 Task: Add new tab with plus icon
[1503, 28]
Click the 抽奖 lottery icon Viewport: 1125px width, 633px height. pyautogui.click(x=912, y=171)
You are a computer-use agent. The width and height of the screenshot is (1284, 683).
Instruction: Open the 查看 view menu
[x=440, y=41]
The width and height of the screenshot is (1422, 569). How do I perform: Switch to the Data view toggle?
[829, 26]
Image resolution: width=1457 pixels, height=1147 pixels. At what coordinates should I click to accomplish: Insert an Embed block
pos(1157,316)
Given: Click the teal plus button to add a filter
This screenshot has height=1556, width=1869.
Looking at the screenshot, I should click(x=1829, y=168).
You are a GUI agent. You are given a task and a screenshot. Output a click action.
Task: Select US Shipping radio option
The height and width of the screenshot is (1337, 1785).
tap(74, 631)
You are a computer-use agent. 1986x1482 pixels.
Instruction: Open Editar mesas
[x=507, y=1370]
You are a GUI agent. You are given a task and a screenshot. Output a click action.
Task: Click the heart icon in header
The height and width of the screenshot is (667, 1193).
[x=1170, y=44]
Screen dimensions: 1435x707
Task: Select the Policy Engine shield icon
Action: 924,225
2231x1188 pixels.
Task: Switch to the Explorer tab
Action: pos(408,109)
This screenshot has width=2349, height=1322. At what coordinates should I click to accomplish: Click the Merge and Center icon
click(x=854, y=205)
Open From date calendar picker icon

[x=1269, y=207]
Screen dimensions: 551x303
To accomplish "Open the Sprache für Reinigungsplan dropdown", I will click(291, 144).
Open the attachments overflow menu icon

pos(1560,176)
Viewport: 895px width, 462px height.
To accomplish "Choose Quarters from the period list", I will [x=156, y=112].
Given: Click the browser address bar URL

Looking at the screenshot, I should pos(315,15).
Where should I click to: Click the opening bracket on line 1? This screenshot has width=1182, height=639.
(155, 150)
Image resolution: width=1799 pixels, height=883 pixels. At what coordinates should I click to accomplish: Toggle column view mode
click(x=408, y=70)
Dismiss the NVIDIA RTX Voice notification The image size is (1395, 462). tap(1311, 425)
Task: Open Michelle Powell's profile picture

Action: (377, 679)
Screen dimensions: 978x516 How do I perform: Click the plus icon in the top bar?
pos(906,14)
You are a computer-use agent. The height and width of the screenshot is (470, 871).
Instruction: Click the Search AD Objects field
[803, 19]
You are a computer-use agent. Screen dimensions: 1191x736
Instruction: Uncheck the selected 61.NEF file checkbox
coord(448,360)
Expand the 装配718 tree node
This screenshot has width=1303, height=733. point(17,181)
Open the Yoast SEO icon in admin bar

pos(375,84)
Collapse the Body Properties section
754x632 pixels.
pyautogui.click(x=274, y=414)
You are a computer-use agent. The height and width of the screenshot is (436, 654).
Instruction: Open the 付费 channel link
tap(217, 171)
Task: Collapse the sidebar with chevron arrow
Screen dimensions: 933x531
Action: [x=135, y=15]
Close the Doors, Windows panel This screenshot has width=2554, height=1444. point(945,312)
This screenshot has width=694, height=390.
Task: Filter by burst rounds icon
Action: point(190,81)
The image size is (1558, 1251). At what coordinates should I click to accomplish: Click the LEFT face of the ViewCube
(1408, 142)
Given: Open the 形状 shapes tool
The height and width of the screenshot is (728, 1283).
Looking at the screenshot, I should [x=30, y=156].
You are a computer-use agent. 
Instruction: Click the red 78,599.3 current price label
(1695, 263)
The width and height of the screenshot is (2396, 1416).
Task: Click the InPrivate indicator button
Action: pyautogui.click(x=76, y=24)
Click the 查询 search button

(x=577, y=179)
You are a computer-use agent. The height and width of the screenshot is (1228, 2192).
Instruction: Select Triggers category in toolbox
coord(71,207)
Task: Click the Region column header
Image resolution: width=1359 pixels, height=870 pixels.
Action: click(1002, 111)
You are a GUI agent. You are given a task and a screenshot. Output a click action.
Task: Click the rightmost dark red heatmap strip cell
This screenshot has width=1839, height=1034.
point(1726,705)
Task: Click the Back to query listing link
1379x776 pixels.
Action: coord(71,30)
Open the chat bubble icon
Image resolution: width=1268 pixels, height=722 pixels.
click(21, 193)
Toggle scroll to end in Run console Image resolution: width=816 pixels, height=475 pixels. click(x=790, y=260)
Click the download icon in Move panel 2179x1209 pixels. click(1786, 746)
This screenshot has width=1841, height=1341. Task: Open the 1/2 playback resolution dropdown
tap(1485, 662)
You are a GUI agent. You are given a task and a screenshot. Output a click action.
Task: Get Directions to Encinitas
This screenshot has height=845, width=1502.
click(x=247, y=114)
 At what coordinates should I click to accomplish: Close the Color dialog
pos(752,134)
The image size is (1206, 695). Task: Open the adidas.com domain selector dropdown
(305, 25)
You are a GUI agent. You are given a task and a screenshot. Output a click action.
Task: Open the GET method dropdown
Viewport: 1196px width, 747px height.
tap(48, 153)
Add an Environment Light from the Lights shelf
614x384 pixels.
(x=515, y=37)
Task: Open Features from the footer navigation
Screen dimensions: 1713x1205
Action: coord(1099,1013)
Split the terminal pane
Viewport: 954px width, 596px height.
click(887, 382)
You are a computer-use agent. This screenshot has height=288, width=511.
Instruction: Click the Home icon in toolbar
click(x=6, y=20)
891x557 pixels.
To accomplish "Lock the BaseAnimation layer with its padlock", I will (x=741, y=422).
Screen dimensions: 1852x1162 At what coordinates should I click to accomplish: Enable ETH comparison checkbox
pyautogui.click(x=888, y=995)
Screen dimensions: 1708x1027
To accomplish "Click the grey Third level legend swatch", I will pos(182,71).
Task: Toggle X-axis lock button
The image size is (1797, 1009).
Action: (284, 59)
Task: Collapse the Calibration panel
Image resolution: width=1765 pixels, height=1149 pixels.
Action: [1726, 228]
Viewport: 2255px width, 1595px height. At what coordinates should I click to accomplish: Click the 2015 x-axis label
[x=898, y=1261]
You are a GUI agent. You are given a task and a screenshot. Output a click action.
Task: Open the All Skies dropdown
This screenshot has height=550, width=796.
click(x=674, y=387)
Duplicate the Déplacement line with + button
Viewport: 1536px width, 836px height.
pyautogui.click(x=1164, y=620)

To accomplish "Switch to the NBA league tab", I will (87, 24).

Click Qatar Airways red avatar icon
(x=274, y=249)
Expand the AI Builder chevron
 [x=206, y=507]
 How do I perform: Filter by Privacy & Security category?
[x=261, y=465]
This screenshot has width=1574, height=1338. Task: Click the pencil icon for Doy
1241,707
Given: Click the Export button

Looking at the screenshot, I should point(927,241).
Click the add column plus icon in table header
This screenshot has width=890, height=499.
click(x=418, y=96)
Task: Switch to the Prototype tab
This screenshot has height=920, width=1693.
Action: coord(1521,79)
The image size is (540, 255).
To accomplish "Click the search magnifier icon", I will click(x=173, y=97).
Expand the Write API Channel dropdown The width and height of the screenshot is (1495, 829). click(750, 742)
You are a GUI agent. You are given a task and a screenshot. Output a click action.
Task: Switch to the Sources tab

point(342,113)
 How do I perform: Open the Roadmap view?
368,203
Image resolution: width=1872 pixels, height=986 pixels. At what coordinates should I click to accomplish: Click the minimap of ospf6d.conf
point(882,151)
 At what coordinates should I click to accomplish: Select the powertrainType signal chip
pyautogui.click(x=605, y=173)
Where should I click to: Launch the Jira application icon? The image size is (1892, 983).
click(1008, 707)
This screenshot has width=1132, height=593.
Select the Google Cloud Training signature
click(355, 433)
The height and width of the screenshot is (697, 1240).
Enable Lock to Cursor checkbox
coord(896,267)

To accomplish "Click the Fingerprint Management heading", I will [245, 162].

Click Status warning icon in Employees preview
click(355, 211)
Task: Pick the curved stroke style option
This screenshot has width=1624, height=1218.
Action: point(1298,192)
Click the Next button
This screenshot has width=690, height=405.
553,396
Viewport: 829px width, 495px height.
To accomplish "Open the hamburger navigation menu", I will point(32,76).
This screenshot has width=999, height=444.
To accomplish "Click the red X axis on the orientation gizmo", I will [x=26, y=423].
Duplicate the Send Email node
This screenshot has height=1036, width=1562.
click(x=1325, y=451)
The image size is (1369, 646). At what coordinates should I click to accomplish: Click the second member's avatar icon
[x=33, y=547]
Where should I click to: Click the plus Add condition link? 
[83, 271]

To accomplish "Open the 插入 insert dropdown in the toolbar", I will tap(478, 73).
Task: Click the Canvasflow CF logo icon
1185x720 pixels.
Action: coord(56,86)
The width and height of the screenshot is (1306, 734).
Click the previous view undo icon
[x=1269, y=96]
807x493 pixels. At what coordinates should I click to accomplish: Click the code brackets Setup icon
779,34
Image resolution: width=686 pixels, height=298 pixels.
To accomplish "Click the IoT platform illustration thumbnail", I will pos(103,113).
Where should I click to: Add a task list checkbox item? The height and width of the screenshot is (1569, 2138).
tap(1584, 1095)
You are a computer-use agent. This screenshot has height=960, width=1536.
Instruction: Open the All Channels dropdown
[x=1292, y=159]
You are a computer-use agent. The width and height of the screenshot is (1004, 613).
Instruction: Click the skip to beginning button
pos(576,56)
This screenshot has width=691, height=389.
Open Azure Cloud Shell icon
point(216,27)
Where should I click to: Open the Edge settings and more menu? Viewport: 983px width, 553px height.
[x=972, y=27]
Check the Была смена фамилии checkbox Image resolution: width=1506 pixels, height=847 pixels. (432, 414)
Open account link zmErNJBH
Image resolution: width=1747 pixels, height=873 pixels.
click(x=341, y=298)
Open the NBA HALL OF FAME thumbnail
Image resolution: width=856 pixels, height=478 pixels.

..........

| Task objective |
Copy back the listing above exactly, but only from the line with "This screenshot has width=691, height=389." through the line with "Open the NBA HALL OF FAME thumbnail", both ends included.

| Result for this exercise |
This screenshot has width=691, height=389.
Open Azure Cloud Shell icon
point(216,27)
Where should I click to: Open the Edge settings and more menu? Viewport: 983px width, 553px height.
[x=972, y=27]
Check the Была смена фамилии checkbox Image resolution: width=1506 pixels, height=847 pixels. (432, 414)
Open account link zmErNJBH
Image resolution: width=1747 pixels, height=873 pixels.
click(x=341, y=298)
Open the NBA HALL OF FAME thumbnail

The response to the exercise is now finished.